- [Work task]:
Which lines below hold the word "Given"? Copy all of them.

##### Data to use

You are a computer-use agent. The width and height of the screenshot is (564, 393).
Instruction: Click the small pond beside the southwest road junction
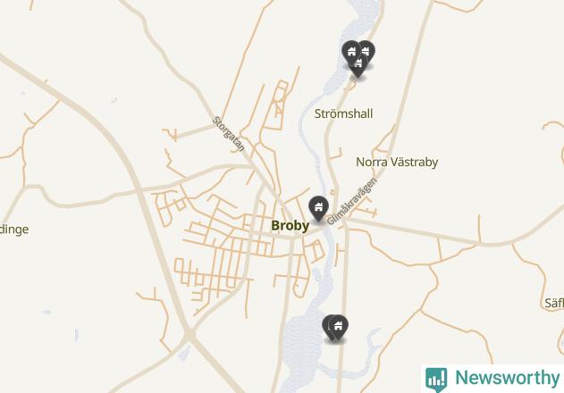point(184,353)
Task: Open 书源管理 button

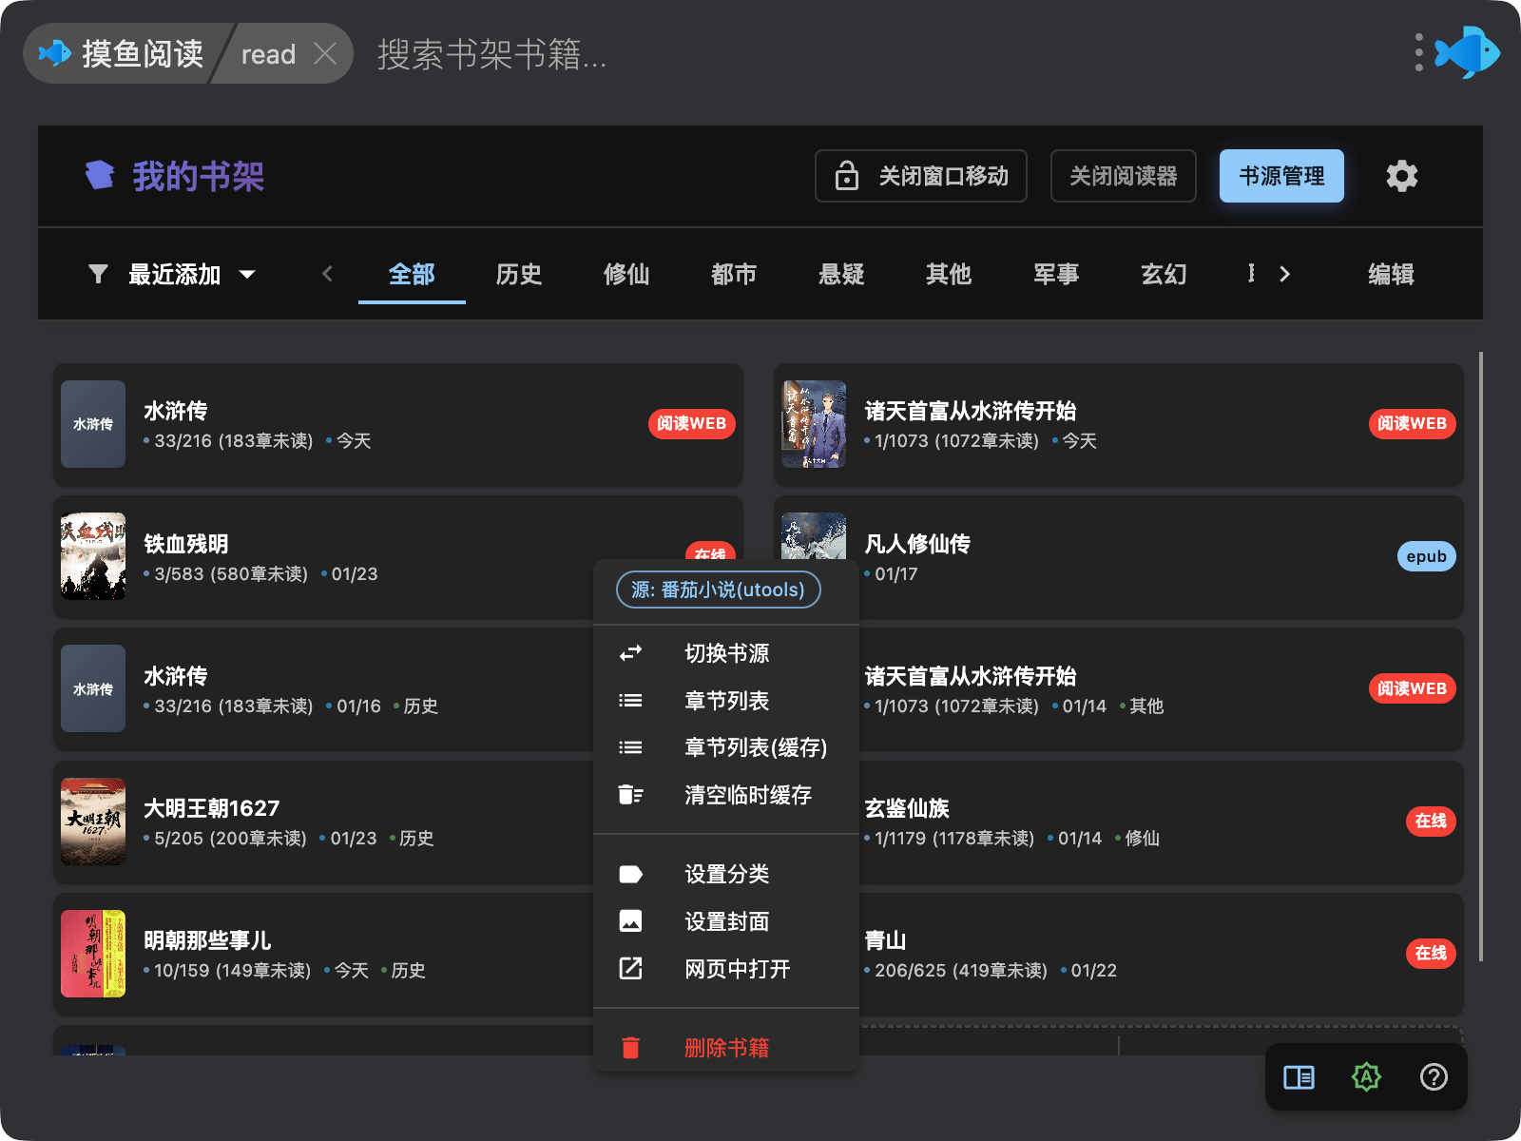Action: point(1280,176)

##########
##### Data to use

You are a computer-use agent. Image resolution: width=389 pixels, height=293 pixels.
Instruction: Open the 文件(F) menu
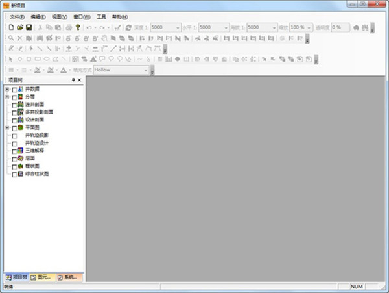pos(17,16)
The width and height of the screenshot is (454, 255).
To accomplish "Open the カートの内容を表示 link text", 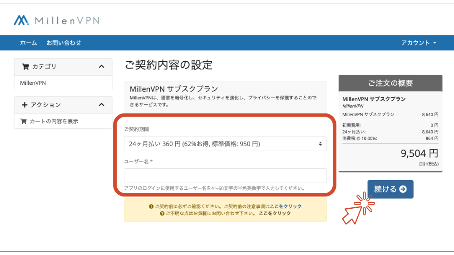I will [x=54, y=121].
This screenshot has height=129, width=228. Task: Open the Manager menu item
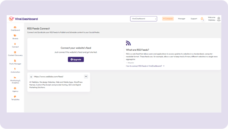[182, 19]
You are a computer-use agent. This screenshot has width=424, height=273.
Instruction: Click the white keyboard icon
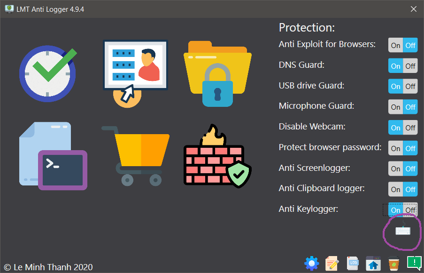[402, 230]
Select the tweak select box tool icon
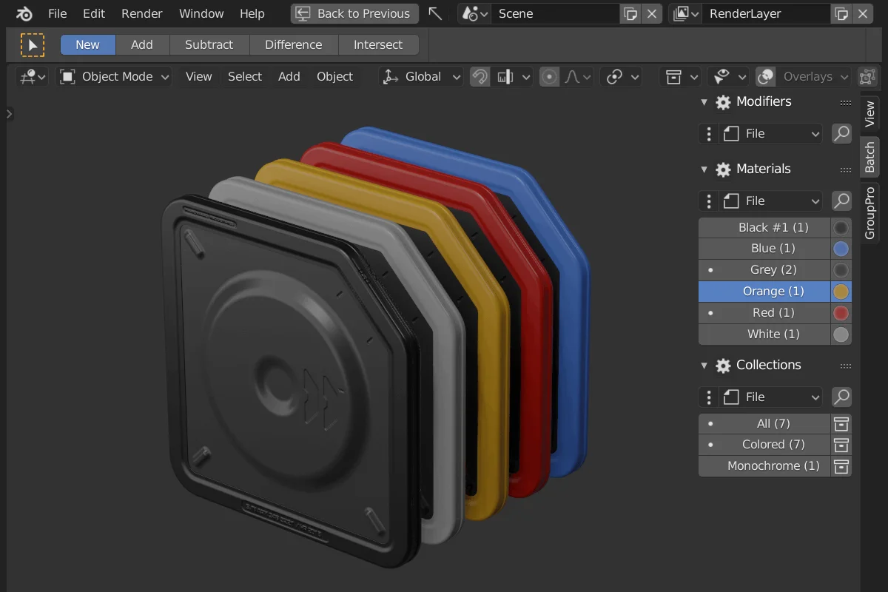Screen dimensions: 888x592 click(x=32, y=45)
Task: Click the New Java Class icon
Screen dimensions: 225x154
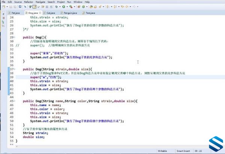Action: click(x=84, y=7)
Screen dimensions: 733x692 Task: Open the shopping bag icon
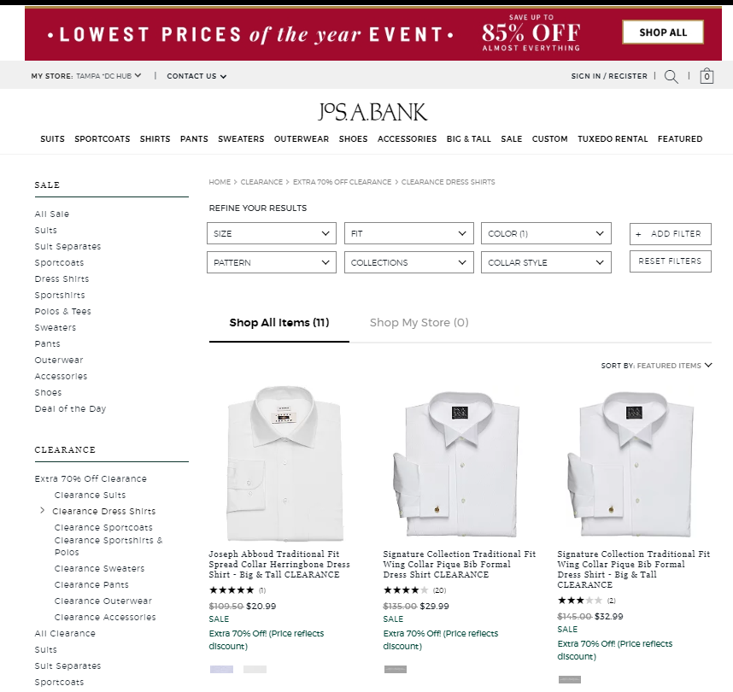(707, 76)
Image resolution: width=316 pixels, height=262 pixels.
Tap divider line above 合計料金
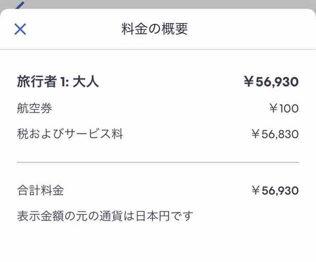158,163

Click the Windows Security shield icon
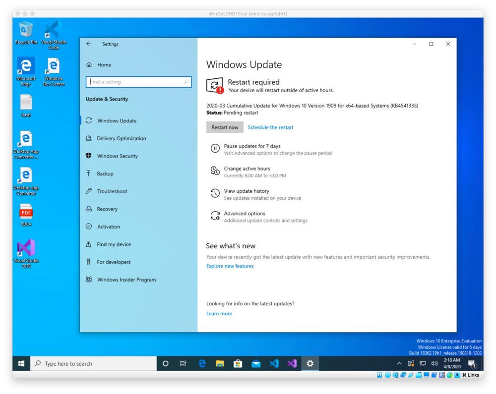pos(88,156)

##########
##### Data to use

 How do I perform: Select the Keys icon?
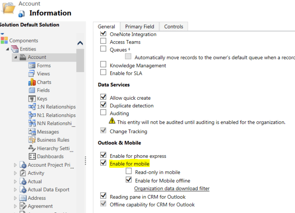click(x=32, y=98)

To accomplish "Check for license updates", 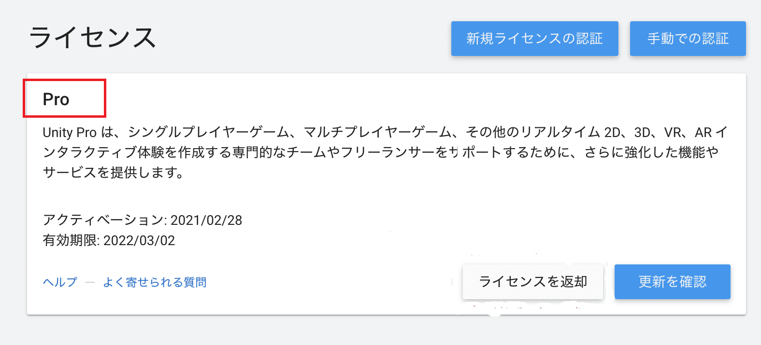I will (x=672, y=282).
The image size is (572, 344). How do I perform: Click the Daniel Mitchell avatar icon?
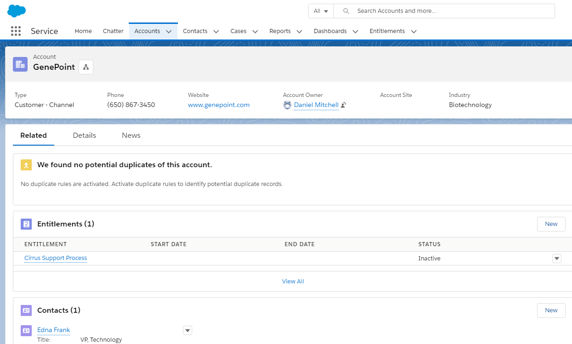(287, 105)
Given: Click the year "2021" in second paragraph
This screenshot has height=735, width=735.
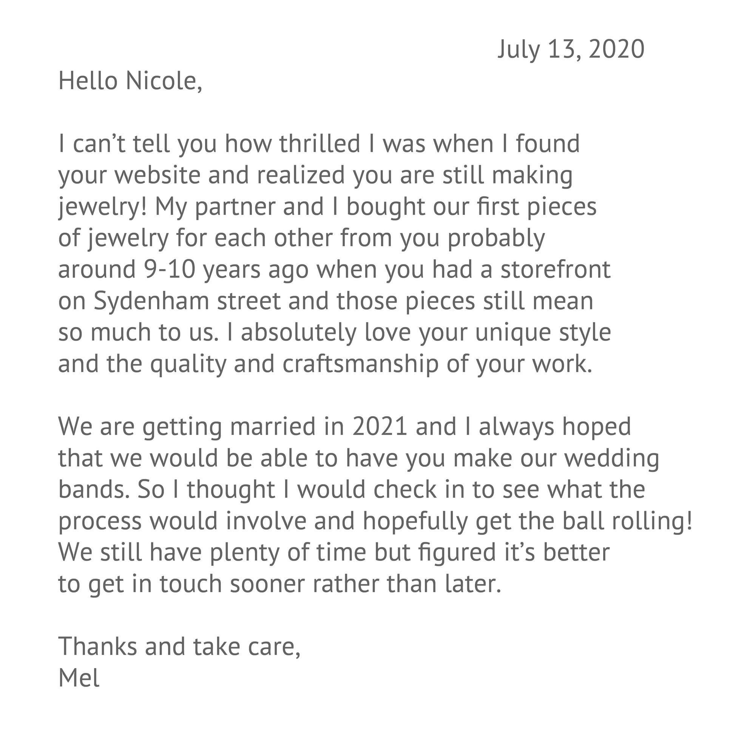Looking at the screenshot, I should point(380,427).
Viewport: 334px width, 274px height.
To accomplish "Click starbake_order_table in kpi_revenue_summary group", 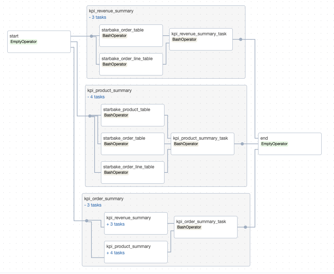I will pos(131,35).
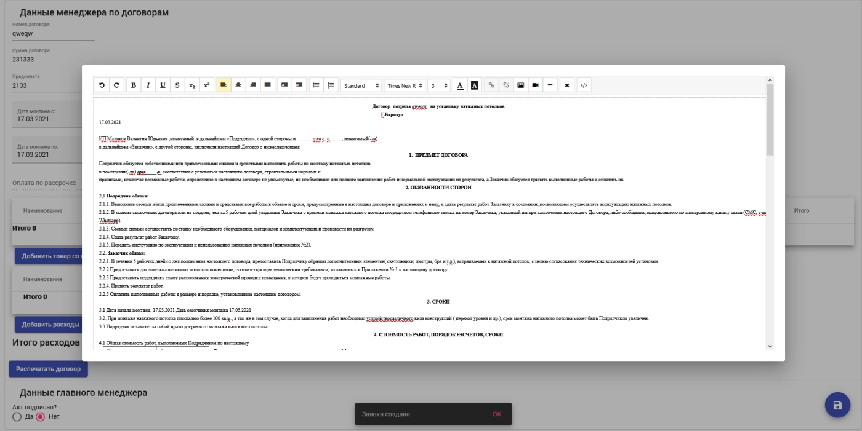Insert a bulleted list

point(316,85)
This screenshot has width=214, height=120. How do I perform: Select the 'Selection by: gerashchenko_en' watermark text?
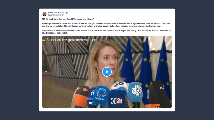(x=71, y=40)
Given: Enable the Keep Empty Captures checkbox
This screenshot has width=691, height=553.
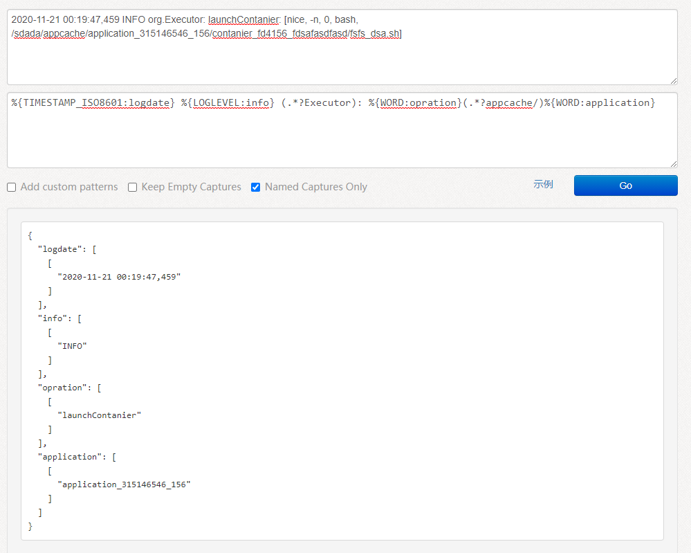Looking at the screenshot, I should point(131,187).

##########

- [Exercise solution]:
Given: Click the year "2021" in second paragraph
Given: Enable the Keep Empty Captures checkbox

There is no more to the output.